Dangerfield began to tire, but not much, and I forced him back, shuffle by shuffle. His machete still made no pattern; there was no
corps-à-corps
with our wrists locked and straining and our faces an inch apart while we sneered our dialogue at each other. He hacked and I parried. He had no
riposte,
just one wild swing after another and each one threatened to take off my head.
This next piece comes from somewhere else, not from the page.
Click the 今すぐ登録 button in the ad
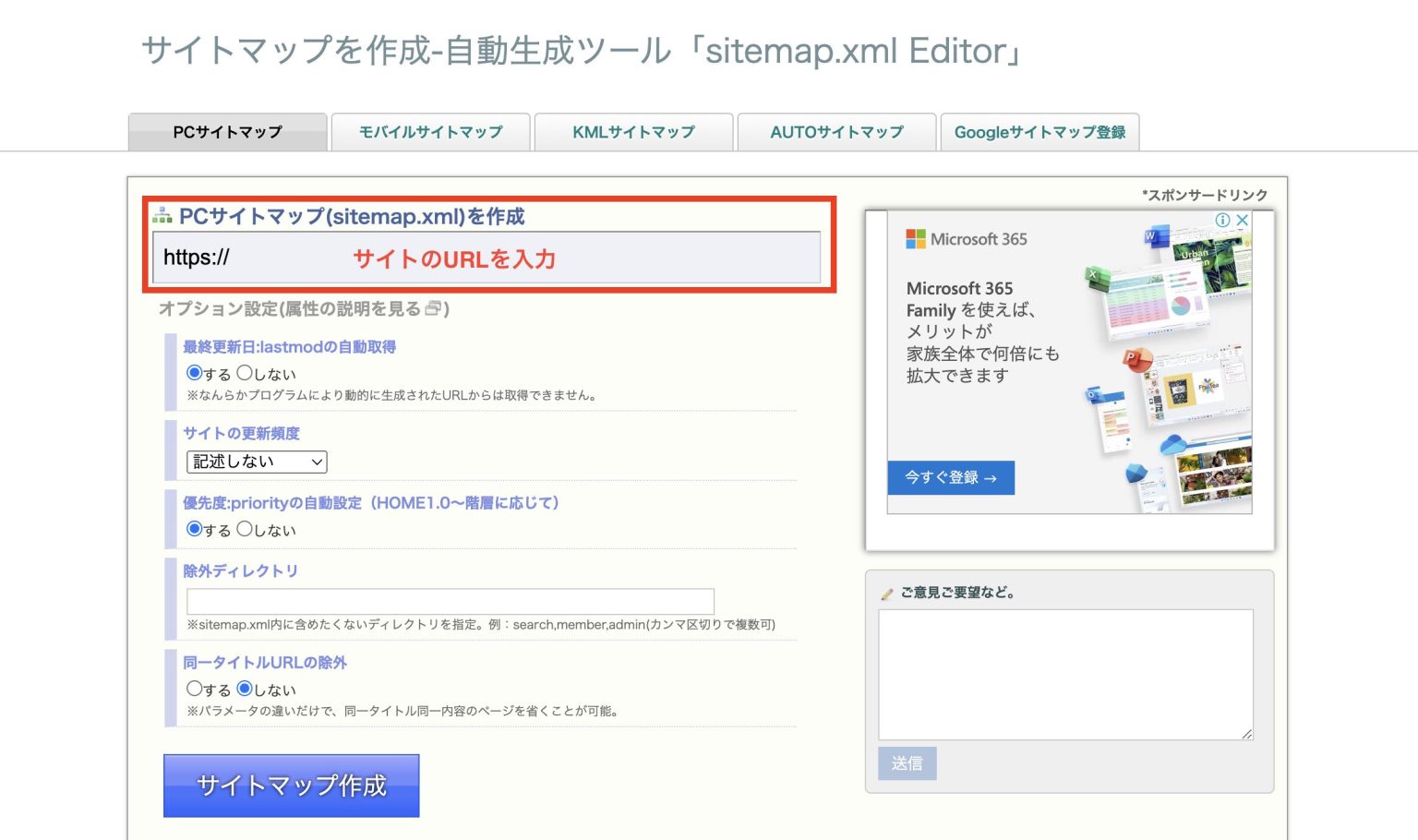Image resolution: width=1418 pixels, height=840 pixels. coord(951,478)
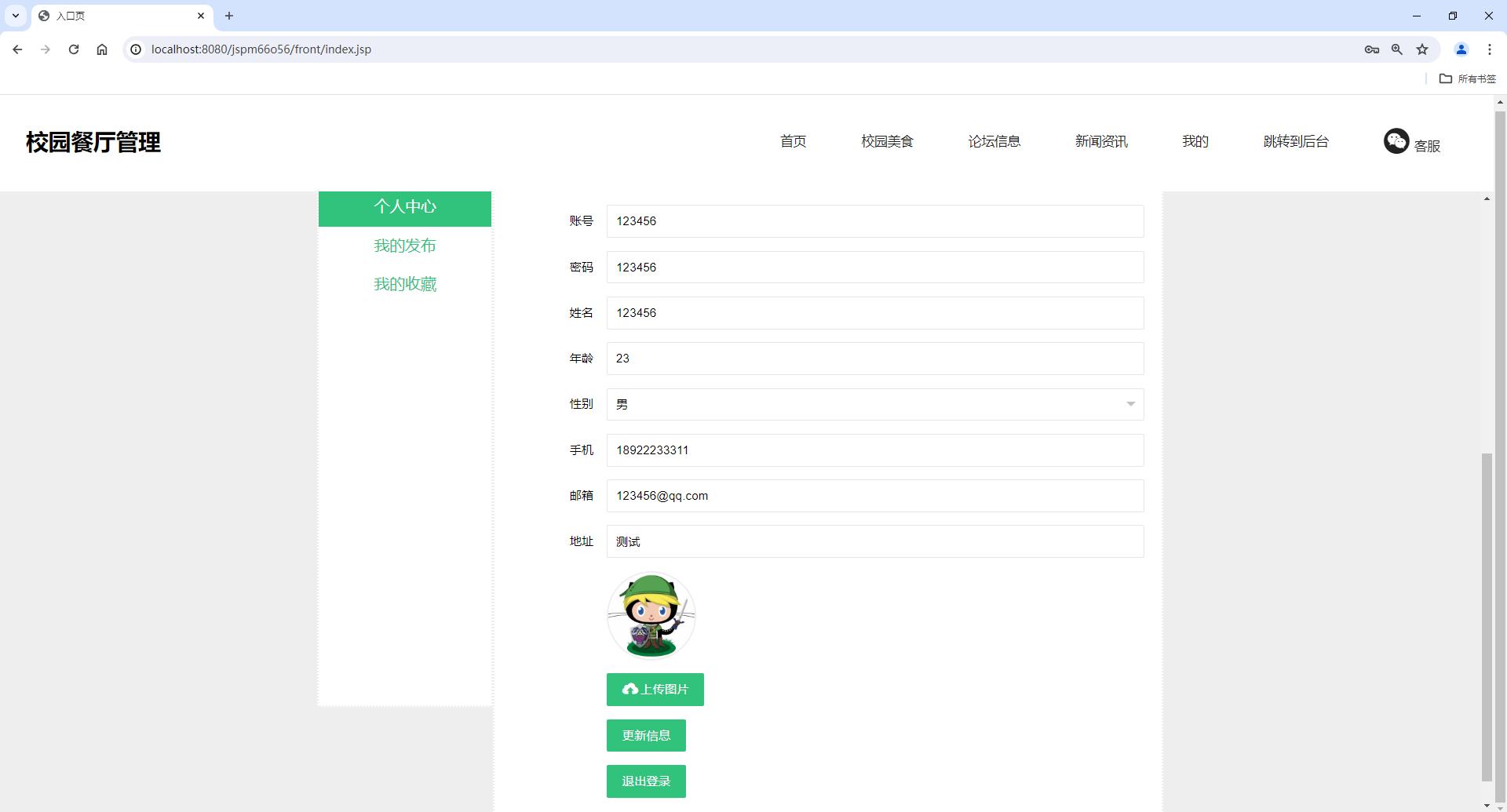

As he reached the stern his right hand dropped an inch and it was the inch I needed when he made another vicious hacking lunge. I drove the round edge of the hook deep into his stomach. His arms flew out and he waved them around as he tried to keep his balance, but the back of his knees caught the low rail and for a long moment he teetered there, his arms swinging wildly, his right hand still clutching the machete. I poked him in the stomach again, not too hard, just enough, and his arms flailed at the air some more, but it didn't help and then he knew he would fall. His eyes fastened on mine and he said, “Goddamn it, kid,” and just before he fell I thought his left eye closed and his mouth went up at the comer and together they formed a knowing, grotesque, and perfectly obscene wink.

CHAPTER XXV

I knelt at the low rail and stared down at the black water and the tricky current of the Johore Strait, but there was nothing to see, not even a bubble or two. I yelled, “Goddamn you, Dangerfield, come up!” I must have yelled it five or six times, but it did no good. Sam Dangerfield no longer paid attention to me or to anyone else.

Two shots came from the cabin and I spun around, holding the hooked stick before me. Trippet came out of the lighted doorway, standing not so straight as usual, the Chief's Special dangling at his right side. I moved towards him and he brought the revolver up until its muzzle was even with my belt buckle. “I believe you borrowed this from Sammy,” he said and handed me the pistol.

“What happened?” I said.

He turned and gazed at the open doorway. “We were scuffling around underneath the bunk. I found the revolver; Nash tried to take it from me, so I shot him. Twice. I think he's dead.”